TASK DESCRIPTION: Reproduce the passage from the essay on fun, starting with "Beyond suffering" and going on through "the guest room.".

EXCERPT TO READ:
>>>
Beyond suffering

A few weeks ago I wrote about how kids are oriented toward fun, and how adults tend to be wary of this orientation.  It’s one thing to enjoy one’s self, we think, but too much attention on fun seems like it might suggest that a child isn’t motivated to do the hard stuff in life that prepares a person for adulthood.  It seems like a commitment to fun might eventually lead to, say, a 29 year-old child living in the guest room.

It helps to trade out the word fun for a word that’s a little less culturally charged.  Fun seems too much like the antithesis of work and productivity.  And we’re clear that the American Dream, whether we think of it as yachts and country club memberships, home ownership and health insurance, or a diet of organic food and a solar-powered car, is accessible via hard work.  Suffering, actually.  Kids can recite some variation of this ethic in their sleep: “You have to learn that sometimes you have to do things you don’t want to do.”  This is what we say when we’re worried that they’re getting too focused on fun – when they’d rather be running around outside with their friends than bent over a math book, when they’d rather build and rebuild a pirate ship out of Legos than read, when they decide to study art instead of economics. Fun freaks us out.
<<<
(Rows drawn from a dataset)
>>>
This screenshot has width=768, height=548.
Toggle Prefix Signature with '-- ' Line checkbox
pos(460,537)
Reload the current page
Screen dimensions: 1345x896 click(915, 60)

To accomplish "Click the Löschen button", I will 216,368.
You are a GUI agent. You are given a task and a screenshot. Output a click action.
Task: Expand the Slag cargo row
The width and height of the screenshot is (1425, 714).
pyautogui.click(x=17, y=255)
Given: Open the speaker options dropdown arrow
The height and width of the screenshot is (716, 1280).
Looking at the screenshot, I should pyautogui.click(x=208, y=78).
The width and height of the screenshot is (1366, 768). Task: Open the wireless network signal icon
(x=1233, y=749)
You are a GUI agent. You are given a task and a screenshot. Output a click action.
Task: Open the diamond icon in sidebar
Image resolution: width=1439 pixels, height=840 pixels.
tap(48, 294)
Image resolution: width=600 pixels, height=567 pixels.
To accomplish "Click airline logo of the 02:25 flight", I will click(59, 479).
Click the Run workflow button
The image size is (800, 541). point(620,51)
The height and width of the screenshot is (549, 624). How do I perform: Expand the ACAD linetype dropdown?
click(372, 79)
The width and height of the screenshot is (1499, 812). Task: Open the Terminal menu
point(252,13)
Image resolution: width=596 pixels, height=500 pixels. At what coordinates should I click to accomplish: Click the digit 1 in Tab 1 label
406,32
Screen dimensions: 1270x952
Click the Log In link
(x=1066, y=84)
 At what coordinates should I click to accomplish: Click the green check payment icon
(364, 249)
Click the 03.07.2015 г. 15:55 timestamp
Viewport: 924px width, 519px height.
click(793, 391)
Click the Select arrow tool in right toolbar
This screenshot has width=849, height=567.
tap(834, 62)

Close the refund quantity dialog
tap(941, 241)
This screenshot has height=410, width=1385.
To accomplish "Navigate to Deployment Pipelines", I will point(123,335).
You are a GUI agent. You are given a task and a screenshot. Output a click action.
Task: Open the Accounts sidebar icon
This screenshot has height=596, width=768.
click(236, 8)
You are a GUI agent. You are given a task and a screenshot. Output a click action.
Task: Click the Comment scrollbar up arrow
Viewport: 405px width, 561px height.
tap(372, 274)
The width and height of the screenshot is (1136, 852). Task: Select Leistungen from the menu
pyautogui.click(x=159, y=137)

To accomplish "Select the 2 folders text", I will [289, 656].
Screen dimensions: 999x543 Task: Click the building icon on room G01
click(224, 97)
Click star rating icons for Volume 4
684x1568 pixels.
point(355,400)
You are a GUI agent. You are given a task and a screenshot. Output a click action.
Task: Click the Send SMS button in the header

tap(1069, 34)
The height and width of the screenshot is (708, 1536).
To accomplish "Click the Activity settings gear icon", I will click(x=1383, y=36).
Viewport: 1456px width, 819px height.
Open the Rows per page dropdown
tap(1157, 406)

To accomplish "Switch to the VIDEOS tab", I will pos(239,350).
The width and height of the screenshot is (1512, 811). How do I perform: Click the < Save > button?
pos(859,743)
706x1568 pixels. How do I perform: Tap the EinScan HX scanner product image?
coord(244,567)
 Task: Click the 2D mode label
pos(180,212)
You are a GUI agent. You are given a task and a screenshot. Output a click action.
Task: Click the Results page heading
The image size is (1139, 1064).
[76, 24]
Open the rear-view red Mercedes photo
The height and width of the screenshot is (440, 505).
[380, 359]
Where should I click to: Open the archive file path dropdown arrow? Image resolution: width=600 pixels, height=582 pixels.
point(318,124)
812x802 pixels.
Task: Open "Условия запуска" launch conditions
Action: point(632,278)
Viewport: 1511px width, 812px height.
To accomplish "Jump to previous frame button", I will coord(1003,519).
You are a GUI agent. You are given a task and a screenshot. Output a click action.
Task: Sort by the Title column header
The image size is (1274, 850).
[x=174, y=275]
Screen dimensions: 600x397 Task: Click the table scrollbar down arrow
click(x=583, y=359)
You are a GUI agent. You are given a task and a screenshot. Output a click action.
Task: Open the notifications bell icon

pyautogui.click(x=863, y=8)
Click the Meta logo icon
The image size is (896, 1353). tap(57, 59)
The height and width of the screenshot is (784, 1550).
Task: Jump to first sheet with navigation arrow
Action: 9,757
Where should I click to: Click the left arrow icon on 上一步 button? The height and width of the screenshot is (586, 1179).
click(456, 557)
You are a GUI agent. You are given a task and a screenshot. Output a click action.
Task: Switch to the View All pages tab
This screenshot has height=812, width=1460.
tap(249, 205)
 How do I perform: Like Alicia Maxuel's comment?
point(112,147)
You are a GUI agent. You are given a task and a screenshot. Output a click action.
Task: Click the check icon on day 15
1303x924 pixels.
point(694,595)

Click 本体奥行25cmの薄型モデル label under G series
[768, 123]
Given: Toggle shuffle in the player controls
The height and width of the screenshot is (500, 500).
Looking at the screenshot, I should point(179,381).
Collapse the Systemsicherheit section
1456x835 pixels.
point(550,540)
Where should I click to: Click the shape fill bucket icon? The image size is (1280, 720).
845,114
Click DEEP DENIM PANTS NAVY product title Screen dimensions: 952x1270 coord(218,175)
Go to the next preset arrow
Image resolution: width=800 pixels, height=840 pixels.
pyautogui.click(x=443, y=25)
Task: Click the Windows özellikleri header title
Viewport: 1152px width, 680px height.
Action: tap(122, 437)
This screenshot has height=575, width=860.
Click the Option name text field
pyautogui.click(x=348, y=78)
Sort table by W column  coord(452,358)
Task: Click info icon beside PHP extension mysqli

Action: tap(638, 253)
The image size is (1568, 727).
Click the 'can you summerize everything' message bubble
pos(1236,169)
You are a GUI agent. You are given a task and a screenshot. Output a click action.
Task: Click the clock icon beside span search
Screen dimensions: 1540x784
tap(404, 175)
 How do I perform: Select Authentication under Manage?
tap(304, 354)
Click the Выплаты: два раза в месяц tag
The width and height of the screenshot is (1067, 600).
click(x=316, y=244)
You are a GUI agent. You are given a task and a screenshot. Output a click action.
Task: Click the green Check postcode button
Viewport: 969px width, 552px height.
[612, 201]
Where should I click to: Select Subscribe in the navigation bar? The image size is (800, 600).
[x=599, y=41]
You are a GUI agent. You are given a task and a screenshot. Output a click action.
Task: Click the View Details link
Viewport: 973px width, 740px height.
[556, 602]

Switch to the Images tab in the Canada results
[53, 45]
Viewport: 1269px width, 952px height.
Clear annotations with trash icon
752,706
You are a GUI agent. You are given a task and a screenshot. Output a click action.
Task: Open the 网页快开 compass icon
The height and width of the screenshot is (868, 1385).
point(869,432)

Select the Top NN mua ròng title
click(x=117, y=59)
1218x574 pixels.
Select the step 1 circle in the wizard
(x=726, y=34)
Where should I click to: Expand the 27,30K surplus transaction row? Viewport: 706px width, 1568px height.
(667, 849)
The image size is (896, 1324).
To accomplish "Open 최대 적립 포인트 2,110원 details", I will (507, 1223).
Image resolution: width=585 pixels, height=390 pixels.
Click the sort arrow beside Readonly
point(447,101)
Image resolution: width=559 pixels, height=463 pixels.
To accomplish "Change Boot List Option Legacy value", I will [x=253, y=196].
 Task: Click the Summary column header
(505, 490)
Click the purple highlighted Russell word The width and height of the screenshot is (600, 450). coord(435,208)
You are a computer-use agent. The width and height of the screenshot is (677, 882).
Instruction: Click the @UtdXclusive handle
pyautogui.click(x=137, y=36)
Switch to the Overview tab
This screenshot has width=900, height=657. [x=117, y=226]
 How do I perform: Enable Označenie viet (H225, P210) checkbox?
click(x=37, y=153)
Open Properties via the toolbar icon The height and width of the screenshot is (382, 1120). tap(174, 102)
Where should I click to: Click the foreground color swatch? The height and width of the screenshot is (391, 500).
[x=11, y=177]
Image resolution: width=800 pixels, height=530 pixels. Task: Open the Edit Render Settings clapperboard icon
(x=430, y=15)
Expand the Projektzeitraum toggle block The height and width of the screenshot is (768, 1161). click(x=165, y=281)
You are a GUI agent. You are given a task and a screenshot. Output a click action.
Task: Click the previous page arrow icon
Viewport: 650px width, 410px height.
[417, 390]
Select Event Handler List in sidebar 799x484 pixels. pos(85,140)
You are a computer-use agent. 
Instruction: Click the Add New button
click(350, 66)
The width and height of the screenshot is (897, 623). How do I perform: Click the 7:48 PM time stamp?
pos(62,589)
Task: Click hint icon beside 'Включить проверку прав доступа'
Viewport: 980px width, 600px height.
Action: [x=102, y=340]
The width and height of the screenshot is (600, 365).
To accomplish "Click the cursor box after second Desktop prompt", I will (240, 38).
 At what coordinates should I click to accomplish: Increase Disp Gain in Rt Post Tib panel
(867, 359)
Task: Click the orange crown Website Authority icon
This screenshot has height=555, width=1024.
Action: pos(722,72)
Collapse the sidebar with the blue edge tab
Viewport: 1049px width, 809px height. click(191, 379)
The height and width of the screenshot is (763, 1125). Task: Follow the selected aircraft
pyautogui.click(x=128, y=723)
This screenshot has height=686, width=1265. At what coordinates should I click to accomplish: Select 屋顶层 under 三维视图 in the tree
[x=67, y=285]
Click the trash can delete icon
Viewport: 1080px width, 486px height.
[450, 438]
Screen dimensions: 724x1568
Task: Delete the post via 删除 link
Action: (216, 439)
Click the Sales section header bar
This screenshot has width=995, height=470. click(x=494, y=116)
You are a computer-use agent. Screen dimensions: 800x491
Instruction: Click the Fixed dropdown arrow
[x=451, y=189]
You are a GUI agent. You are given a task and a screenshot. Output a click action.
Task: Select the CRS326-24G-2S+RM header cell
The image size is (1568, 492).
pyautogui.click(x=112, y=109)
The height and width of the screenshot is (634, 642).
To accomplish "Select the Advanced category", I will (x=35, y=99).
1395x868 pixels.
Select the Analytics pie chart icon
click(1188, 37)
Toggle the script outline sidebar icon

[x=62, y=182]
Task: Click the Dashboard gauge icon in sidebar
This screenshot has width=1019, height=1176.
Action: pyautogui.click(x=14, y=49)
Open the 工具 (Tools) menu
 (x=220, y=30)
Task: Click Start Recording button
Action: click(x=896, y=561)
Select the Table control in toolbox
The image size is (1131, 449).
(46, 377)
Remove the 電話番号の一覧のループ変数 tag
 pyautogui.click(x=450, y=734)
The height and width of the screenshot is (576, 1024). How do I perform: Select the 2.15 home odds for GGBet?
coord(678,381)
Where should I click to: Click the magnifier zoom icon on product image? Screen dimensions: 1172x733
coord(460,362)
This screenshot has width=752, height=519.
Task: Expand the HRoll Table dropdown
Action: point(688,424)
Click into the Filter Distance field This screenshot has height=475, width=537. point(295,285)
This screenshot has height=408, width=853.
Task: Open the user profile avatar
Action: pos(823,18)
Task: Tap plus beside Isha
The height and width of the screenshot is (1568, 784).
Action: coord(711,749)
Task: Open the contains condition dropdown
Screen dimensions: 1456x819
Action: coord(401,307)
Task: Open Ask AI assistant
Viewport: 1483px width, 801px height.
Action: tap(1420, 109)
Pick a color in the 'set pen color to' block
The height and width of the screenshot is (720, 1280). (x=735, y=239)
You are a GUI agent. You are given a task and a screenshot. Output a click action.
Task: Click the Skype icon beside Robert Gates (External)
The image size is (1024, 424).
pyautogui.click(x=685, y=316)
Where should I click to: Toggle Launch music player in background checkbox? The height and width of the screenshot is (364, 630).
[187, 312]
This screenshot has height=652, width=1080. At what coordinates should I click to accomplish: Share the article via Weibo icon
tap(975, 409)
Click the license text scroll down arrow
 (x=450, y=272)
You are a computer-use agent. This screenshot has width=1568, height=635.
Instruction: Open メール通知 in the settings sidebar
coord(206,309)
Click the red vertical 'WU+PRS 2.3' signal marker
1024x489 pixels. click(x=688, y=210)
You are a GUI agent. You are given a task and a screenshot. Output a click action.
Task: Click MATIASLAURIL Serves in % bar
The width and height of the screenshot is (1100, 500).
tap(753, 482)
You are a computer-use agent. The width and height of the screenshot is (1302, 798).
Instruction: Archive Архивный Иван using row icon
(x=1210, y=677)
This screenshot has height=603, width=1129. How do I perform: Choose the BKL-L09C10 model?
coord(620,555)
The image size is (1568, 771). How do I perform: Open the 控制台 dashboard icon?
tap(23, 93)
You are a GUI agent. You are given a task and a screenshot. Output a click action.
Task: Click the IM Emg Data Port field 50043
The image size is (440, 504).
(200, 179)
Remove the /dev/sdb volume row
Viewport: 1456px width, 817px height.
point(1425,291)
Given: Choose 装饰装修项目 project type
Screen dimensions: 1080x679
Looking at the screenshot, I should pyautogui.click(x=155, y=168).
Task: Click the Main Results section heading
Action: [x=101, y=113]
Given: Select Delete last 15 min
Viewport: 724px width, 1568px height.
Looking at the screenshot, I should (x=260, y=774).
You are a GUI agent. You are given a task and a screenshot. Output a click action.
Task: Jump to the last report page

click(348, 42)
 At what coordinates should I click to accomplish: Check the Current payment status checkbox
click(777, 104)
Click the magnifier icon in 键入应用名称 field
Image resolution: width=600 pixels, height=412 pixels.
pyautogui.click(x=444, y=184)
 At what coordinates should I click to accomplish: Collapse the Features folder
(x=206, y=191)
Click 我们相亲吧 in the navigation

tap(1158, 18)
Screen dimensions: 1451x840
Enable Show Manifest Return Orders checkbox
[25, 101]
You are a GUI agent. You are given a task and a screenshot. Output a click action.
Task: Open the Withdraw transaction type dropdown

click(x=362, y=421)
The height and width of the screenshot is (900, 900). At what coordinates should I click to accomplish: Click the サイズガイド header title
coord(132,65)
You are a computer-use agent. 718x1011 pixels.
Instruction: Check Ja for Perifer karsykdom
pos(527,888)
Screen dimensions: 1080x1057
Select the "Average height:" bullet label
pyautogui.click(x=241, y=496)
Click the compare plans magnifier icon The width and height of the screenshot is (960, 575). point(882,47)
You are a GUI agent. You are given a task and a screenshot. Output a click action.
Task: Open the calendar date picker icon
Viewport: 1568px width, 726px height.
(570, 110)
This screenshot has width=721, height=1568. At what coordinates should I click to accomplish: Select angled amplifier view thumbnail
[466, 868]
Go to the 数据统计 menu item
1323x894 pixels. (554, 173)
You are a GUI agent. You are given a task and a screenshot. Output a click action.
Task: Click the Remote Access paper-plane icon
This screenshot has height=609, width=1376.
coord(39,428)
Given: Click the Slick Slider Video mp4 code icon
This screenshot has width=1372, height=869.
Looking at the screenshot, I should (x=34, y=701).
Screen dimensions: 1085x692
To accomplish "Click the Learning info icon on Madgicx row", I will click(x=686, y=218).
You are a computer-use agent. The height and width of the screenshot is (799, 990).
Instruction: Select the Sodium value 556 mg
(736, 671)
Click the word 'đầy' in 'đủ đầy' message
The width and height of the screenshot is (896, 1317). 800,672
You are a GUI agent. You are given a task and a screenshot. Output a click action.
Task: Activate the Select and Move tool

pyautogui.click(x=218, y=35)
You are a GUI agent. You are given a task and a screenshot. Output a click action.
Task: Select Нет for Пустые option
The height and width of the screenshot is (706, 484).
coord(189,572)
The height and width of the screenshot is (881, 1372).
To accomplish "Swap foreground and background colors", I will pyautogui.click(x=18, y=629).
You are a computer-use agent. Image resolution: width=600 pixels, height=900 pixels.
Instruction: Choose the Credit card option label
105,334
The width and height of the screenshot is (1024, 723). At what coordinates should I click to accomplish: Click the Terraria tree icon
<<<
RESPONSE TO THE EXERCISE:
Beyond suffering

A few weeks ago I wrote about how kids are oriented toward fun, and how adults tend to be wary of this orientation.  It’s one thing to enjoy one’s self, we think, but too much attention on fun seems like it might suggest that a child isn’t motivated to do the hard stuff in life that prepares a person for adulthood.  It seems like a commitment to fun might eventually lead to, say, a 29 year-old child living in the guest room.